MATERIAL FOR THIS TASK →
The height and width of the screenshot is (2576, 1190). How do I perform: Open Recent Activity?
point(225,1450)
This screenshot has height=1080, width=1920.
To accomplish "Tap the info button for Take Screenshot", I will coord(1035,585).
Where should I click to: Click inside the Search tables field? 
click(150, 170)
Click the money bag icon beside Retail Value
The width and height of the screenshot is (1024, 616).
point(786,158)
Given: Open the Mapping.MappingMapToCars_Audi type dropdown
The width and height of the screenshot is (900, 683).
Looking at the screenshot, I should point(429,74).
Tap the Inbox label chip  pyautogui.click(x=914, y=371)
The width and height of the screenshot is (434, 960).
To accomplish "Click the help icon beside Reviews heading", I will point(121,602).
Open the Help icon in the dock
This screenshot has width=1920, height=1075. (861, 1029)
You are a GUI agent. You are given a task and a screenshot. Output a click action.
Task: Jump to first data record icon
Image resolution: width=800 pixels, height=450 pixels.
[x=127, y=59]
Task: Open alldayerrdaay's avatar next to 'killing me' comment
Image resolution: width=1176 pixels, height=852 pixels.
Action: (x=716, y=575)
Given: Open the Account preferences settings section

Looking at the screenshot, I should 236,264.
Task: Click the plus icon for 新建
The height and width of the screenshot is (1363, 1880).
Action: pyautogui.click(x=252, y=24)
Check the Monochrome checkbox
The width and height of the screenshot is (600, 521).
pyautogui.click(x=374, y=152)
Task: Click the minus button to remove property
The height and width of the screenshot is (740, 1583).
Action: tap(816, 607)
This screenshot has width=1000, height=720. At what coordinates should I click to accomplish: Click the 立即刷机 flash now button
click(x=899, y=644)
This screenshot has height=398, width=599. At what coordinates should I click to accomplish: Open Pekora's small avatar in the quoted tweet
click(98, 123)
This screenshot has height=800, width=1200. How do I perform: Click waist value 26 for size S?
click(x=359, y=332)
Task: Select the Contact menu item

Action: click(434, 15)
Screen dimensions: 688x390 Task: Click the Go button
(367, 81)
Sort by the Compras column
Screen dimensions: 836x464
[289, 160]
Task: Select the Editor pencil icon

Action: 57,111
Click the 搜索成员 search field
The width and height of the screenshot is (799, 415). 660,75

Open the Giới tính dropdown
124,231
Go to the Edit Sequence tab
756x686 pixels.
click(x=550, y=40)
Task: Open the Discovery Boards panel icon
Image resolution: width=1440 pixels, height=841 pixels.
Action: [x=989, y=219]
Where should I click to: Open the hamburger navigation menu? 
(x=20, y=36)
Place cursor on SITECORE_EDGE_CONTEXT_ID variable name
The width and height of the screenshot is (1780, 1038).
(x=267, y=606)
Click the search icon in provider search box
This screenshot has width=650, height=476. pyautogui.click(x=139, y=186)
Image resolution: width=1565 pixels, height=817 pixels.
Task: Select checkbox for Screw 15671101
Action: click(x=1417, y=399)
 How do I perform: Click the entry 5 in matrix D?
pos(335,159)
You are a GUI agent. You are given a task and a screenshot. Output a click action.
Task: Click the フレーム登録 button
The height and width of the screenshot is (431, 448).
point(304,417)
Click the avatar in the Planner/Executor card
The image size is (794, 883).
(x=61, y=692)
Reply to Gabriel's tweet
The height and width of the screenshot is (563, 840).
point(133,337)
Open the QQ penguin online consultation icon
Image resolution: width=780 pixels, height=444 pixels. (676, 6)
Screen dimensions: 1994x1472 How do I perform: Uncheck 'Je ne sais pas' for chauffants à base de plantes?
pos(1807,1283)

EXERCISE INSTRUCTIONS →
Go through the records. Copy each line where "will" appears.

EXERCISE RESULT →
To accomplish "Tap the info button for Take Screenshot", I will coord(1035,585).
To accomplish "Click the help icon beside Reviews heading", I will point(121,602).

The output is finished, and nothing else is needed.